Being my first time entering the open source scene, I had a little trouble looking for projects where I felt I could add something of substance. There are many tags for beginner friendly issues on certain open source projects, so how do you go about choosing which one to dive into first? Depending on the issue, you might have to take a deep dive on the inner workings of the app, which even if you didn’t need to for a certain issue, it’s best to know what the app is doing.

Luckily I was working with a great team, Andrew Jeffery, Matt Milton, and myself, to find an open source project that had interesting issues. One of the teammates, found an app called Caravan, which provides people with the ability to record and report the status of local transportation stations and lines. The app was birthed at a Chicago hackathon and later implemented into their local civic tech meeting Chi Hack Night. It was at a sweet spot for being large enough to require some deep diving into the code base, but not so big that it was monolithic. Overall a good place to start adding in some contributions.

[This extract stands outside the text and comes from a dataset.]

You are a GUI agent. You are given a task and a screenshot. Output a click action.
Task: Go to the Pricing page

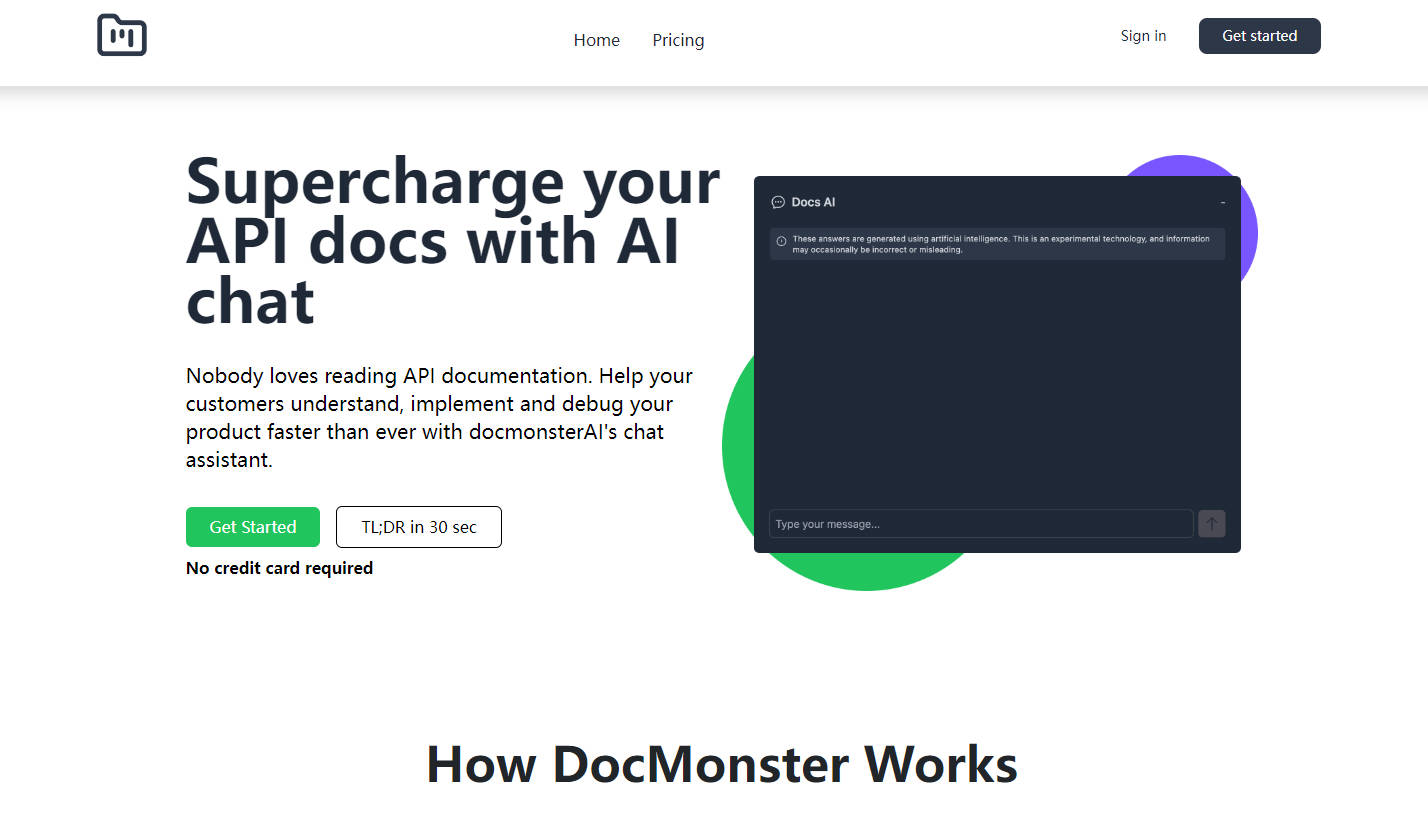pos(678,40)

Upon looking through the issues, there were three that seemed easy to knock out. One issue was asking for a template for the pull requests and issues, another was asking for a seed file so that people could run the app locally on their machine, and the last was asking for test coverage to be brought above 90%. One teammate tackled the templates, while another teammate and I decided to pair up on the seed file.

After looking into the other pull requests we found that someone had already created a seed file and made a pull request, but the Travis CLI build was failing. This piqued our interest, so we copied the what was in the pull request onto our machines and ran the seed, after getting it all set up. Immediately the seed failed. The first failure in the seed file had to do with a joins model, that didn’t exist, which to the both of was rather odd, so we decided to dive into the schema to have a look at what exactly was being seeded.

Once we had a better understanding of what was needed in the file, we went about refactoring the seed file so that it would pass. Along the way we came into some errors with mismatching data types and odd behavior with the faker gem, but in the end we were able to refactor the file to both seed and pass Travis CLI build.

After finishing up the seed file, I decided to tackle the testing since it didn’t look all that difficult and there were only two controllers that were not really being tested. What I did not expect was that the app was using ActiveDispatch for integration tests. I had only worked with minitest and rspec in the past, so this was rather foreign to me, but the documentation on the Rails site was thorough and had many examples to reference. After a bit of toying around with the test suite, I finally hit a nice groove and added in tests for all the actions in the issues controller and the lines controller, bringing the tests up from 64% coverage to a nice 95%.

After our work was done, we all reviewed each others work and made a pull request to the main repository detailing all the contributions we made with the referenced issue numbers.

In all this little foray into open source contributions was rather fun, and provided me with a greater sense of empathy for the developers in question. I could have decided to rewrite all the tests in rspec, implement capybara, and factory bot, but that would have not been very empathetic to the original creators. Instead I decided to learn what the app was working with and see if I could add to the existing code base without changing too much of the behavior.

Trrransition… Overall great time. Solid 5/7.